• Records to process
Content starts
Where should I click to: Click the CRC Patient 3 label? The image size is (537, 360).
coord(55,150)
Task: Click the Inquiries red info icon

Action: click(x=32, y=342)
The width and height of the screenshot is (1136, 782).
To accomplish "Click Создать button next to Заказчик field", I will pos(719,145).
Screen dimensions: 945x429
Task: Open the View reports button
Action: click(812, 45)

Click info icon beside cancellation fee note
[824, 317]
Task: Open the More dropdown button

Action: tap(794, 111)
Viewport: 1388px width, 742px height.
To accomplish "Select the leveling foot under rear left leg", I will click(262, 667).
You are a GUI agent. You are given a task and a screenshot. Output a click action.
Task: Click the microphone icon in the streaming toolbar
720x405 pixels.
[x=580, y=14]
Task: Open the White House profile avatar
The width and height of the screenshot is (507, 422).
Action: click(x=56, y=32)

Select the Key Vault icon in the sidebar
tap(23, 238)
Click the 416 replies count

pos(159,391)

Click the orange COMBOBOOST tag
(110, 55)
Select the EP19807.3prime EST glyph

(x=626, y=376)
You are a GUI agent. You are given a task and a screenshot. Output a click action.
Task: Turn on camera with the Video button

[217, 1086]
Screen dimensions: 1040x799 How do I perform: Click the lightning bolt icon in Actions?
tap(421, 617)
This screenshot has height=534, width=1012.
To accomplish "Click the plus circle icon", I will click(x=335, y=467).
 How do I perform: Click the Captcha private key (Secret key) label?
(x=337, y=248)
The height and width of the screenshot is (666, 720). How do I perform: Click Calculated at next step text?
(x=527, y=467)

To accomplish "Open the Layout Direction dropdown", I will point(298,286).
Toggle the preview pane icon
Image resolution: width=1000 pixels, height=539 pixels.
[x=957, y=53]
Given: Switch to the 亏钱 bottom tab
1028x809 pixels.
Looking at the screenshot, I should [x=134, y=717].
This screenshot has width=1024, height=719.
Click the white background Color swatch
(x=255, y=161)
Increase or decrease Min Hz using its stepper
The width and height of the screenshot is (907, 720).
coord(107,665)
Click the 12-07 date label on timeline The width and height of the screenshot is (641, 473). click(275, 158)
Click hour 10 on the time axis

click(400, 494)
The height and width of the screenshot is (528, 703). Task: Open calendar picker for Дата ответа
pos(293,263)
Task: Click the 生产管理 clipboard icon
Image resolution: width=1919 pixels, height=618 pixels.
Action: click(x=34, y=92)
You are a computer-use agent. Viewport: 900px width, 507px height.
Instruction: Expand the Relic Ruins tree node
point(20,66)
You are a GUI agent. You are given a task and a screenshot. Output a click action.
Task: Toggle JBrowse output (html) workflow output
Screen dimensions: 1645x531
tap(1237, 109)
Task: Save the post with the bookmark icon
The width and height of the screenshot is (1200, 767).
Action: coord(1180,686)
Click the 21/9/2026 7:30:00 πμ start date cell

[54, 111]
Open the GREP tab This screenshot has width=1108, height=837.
Content ends
• Aim of the task
Return, with no change at all, every line in the entries above from the line containing "Task: Turn on camera with the Video button" through the line containing "Increase or decrease Min Hz using its stepper".

• Task result
Task: Turn on camera with the Video button

[217, 1086]
Screen dimensions: 1040x799 How do I perform: Click the lightning bolt icon in Actions?
tap(421, 617)
This screenshot has height=534, width=1012.
To accomplish "Click the plus circle icon", I will click(x=335, y=467).
 How do I perform: Click the Captcha private key (Secret key) label?
(x=337, y=248)
The height and width of the screenshot is (666, 720). How do I perform: Click Calculated at next step text?
(x=527, y=467)

To accomplish "Open the Layout Direction dropdown", I will point(298,286).
Toggle the preview pane icon
Image resolution: width=1000 pixels, height=539 pixels.
[x=957, y=53]
Given: Switch to the 亏钱 bottom tab
1028x809 pixels.
Looking at the screenshot, I should [x=134, y=717].
This screenshot has width=1024, height=719.
Click the white background Color swatch
(x=255, y=161)
Increase or decrease Min Hz using its stepper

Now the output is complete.